- **Text passage**
Introduction

Hydrogen gas (H2) monitoring sensors are in demand mainly for detection of H2 leakage in many industry productions such as, H2 filling stations, cryogenic cooling, research labs, etc. The gas is odorless, colorless, and highly inflammable, and therefore, effective H2 sensors are of great need for safety reasons. Highly sensitive and selective (i.e., exclusive to one gas) H2 sensors are needed in forming gas leak detectors for testing leaks in various equipment like vacuum apparatuses, refrigerators, heat exchangers or fuel systems in cars, etc. Such detectors contain highly sensitive H2 sensors and forming gas (noncombustive mixture of H2 in nitrogen) in place of expensive helium (the price of helium has recently risen sharply due to increased demand and limited resources) [1].

Thus, research on new H2 sensors has been well stimulated. Sensors based on semiconductor Schottky barriers principally exceed in sensitivity over the best results reported by sensors based on other sensing principles. The advantages of these sensors are also long life, low cost, and easy large-scale production. Palladium (Pd)/Si H2 sensors with two to three orders-of-magnitude change in current for 150 ppm of H2 in nitrogen (N2) were published already in 1981 [2]. About twice higher in sensitivity has been achieved with Pd/InP using electrophoretic deposition of Pd [3]. High sensitivity with about six orders-of-magnitude response to 5,000 ppm H2 in N2 has been achieved with porous Pd/GaN Schottky sensors [4]. It has been shown on the Pd/Si Schottky sensor that it responds linearly to H2 concentration in the range of three orders-of-magnitude, while the response starts to saturate above 1% of H2 in N2 and decreases faster below 10 ppm [5]. Similar behavior can be expected at other Schottky barrier sensors as well.

Nanoparticles of palladium or platinum are suitable for making H2 sensors based on Schottky barriers, intended to operate at room temperature. The reason is in the catalytic affectivity of these metal nanoparticles for dissociation of H2 molecules on metal-semiconductor interface. Ionized hydrogen atoms (protons), can form electric interface double layer with free electrons in the semiconductor, changing the height of the barrier which strongly affects barrier's electric properties. It has been shown that Pd/InP H2 sensors made by electrophoretic deposition of Pd nanoparticles are more sensitive than those made by thermal evaporation of Pd or even by electroless plating [3].

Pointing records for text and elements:
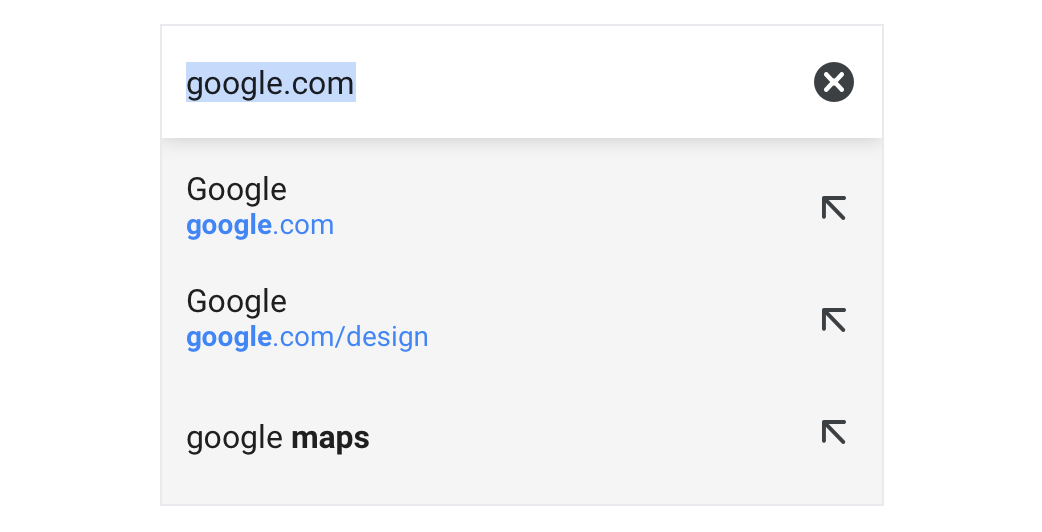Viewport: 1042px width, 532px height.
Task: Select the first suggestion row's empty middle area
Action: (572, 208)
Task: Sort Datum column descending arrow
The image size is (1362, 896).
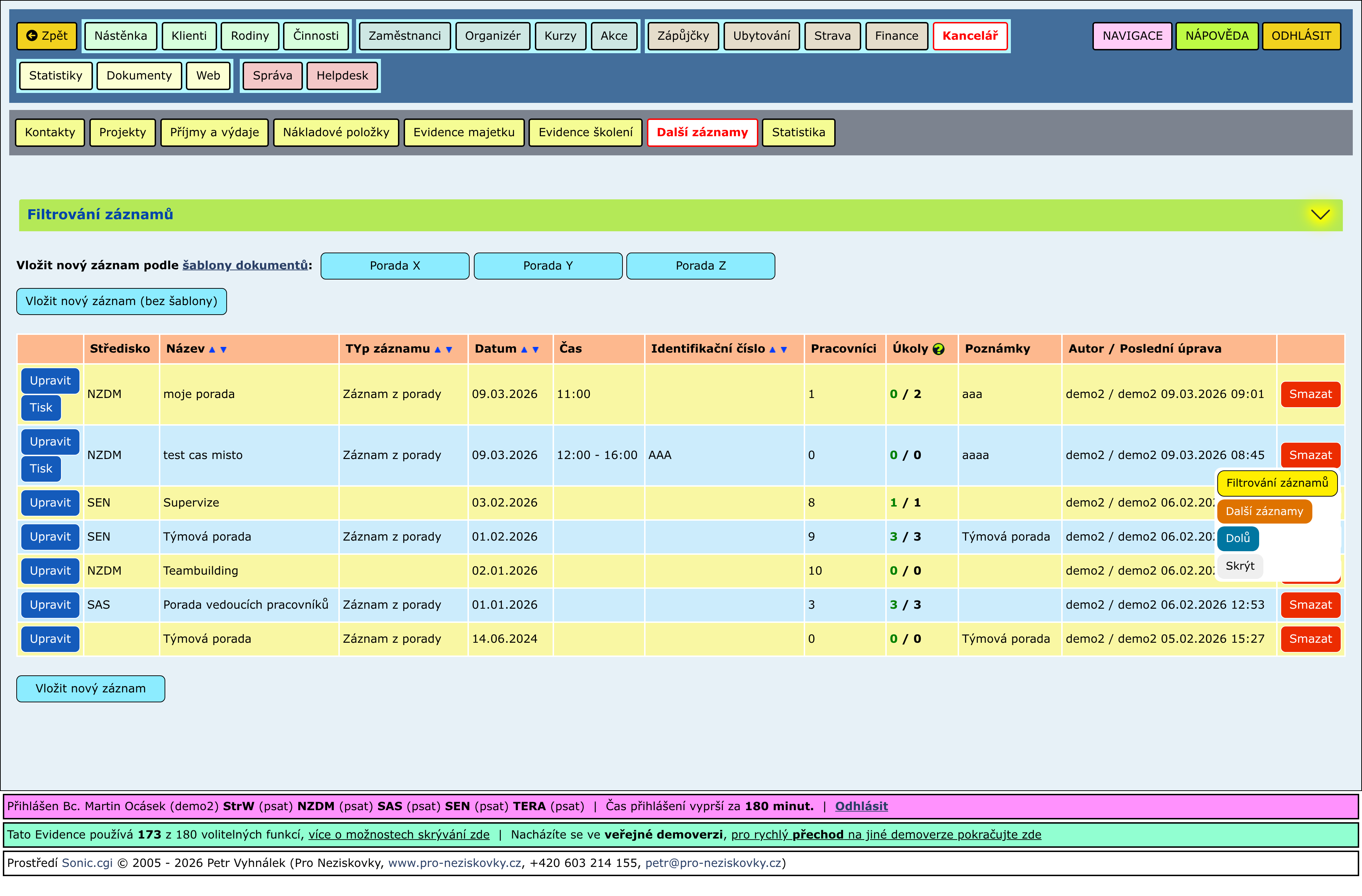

- **Task requirements**
Answer these questions from the hydrogen sensor text:
1. In forming gas leak detectors, what takes the place of expensive helium?
2. In what year were Pd/Si H2 sensors with two to three orders-of-magnitude change in current for 150 ppm of H2 in nitrogen published?
3. According to the final paragraph, what method of making Pd/InP H2 sensors gives greater sensitivity than thermal evaporation of Pd or electroless plating?

- **Written answer**
1. Forming gas, a noncombustive mixture of H2 in nitrogen.
2. 1981.
3. Electrophoretic deposition of Pd nanoparticles.